◆ WHAT THIS EXERCISE ASKS:
1: Answer these questions about the Pointless program documentation, one line each:
(a) What example input file name does the synopsis give?
(b) Which mode is selected when no HKLREF dataset is specified?
(c) In Mode 2, what must the dataset in file HKLREF be?
2: Extend the Pointless program documentation, picking up right after its final sentence.

POINTLESS (CCP4: Supported Program)

NAME

pointless

SYNOPSIS

pointless [HKLIN] foo_in.mtz
[Keyworded Input]

References
Input and Output files
Examples
Release Notes

DESCRIPTION

General disclaimer: this program is very much under development and is likely to change.

Pointless has two possible functions:

Mode 1. (MODE LAUEGROUP). Given a test dataset of unmerged observations (file HKLIN), the program looks for possible symmetry based on the unit cell in order to determine the Laue group, ie the symmetry of the diffraction pattern. This mode is selected if no HKLREF dataset is specified.

Warning Notes:

Mode 2. (MODE ALTERNATIVE). Given a test dataset, merged or unmerged (file HKLIN), and a merged reference dataset in a known space group (file HKLREF), the program tests any possible alternative indexing schemes of the test dataset to find which one best matches the reference set. Alternative indexing schemes  arise in high symmetry space groups when the lattice symmetry is higher than the point group symmetry (eg for trigonal space groups), but arise in any space group from special relationships between cell parameters (eg an orthorhombic cell with a=b).

◆ GIVEN ENTRIES:

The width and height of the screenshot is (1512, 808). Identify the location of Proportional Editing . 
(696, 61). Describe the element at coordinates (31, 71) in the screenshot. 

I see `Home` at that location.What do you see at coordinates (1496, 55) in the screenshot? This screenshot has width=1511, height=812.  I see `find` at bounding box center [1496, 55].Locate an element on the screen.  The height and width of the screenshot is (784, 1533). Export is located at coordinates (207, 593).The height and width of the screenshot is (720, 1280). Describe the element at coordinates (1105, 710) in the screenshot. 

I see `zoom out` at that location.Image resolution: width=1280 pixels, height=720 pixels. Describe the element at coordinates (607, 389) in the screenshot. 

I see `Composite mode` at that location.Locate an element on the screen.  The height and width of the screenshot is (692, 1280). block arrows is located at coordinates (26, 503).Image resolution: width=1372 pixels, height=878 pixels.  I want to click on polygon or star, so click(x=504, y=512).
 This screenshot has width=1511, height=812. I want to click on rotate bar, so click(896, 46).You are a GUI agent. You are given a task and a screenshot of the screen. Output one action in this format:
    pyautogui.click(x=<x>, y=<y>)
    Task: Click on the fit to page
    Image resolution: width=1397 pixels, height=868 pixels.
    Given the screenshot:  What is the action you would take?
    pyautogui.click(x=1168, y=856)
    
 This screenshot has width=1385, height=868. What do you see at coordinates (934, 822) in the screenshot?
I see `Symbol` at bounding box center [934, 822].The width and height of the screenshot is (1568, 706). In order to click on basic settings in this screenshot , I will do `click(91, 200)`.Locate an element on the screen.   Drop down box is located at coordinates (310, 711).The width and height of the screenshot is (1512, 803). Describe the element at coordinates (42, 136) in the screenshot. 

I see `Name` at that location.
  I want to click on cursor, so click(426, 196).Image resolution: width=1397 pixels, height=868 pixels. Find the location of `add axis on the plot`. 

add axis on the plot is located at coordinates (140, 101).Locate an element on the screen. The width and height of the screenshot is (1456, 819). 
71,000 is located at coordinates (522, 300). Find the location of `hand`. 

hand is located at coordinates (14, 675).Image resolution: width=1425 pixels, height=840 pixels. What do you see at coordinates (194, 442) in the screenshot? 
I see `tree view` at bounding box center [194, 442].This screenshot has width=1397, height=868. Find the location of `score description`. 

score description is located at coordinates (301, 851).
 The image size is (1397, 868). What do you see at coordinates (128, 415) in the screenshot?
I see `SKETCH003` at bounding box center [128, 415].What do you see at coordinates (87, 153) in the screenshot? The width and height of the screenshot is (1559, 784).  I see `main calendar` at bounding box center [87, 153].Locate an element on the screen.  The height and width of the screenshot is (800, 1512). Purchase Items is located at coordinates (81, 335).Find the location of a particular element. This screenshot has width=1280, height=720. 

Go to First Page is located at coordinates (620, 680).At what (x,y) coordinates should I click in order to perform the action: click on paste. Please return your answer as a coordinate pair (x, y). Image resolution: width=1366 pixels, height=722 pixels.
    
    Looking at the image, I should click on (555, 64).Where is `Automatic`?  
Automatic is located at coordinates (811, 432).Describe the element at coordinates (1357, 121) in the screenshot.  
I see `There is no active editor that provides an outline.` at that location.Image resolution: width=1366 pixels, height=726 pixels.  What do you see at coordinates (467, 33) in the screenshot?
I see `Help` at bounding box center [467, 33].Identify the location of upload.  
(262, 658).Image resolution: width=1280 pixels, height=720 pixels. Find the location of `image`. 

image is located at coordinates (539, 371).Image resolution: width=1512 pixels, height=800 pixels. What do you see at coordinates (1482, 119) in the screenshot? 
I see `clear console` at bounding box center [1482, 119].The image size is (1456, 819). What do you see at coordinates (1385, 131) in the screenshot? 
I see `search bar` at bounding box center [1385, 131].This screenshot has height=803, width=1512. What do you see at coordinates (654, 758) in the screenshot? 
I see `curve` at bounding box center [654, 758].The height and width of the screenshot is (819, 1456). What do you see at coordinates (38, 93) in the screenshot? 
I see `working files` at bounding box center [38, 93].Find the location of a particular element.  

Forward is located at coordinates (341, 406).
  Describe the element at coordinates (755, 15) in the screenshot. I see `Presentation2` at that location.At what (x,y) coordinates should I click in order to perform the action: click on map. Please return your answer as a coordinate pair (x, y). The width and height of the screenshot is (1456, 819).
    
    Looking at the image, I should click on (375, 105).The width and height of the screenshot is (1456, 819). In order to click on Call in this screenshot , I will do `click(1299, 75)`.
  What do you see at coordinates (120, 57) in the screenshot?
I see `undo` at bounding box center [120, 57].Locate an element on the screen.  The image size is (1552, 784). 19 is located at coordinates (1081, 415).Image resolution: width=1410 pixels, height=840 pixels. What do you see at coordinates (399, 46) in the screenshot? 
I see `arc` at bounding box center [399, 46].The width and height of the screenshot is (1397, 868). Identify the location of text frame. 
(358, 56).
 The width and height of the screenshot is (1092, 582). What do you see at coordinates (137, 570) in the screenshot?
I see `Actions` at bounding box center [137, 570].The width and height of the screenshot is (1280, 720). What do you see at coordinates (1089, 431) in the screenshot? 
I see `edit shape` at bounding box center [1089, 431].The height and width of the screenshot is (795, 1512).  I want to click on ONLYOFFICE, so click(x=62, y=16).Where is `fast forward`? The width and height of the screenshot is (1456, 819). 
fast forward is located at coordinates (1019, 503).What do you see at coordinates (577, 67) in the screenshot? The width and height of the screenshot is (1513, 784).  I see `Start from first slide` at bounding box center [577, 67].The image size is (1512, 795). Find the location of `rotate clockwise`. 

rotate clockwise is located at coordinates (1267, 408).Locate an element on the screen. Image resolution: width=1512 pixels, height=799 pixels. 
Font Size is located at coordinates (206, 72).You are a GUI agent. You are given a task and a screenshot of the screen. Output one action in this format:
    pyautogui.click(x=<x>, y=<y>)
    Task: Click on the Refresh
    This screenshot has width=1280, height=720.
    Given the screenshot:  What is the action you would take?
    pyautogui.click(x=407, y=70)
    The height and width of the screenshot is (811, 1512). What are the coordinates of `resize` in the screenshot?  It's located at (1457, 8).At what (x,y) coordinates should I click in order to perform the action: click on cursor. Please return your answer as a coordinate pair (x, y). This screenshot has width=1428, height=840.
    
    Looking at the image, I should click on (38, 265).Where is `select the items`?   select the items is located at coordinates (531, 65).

◆ WRITTEN RESPONSES:
1:
(a) foo_in.mtz
(b) Mode 1 (MODE LAUEGROUP)
(c) A merged reference dataset in a known space group

2:
In either mode, if a file is assigned to HKLOUT, then the reindexed file will be written out from the HKLIN file, using the best reindexing. In LAUEGROUP mode, the hklout file is assigned to the "best" pointgroup, and in ALTERNATIVE mode, to the spacegroup of the reference file.

Details of LAUEGROUP mode

  1. The maximum lattice symmetry consistent with the unit cell dimensions from the HKLIN file is determined, within an angular tolerence of 2 degrees (or that given on the TOLERANCE command). Alternatively, if the command ORIGINALLATTICE is given, the lattice symmetry corresponding to the space group in the HKLIN file is used.
  2. The intensity data are read from the HKLIN file, reindexed in the asymmetric unit of the lattice symmetry (if necessary), and sorted to bring potentially equivalent observations together.
  3. The intensities are normalised to E2 , making <E2> = 1, using an overall B-factor and a further correction smoothed on resolution bins. Unless resolution limits are explicitly set (RESOLUTION command), an automatic high resolution limit is applied, at the approximate point where <I>/<sigmaI> < IsigLimit (default value 2.0, set with ISIGLIMIT command). It is best to exclude weak high resolution data from the scoring functions, as they contain no useful information for this purpose.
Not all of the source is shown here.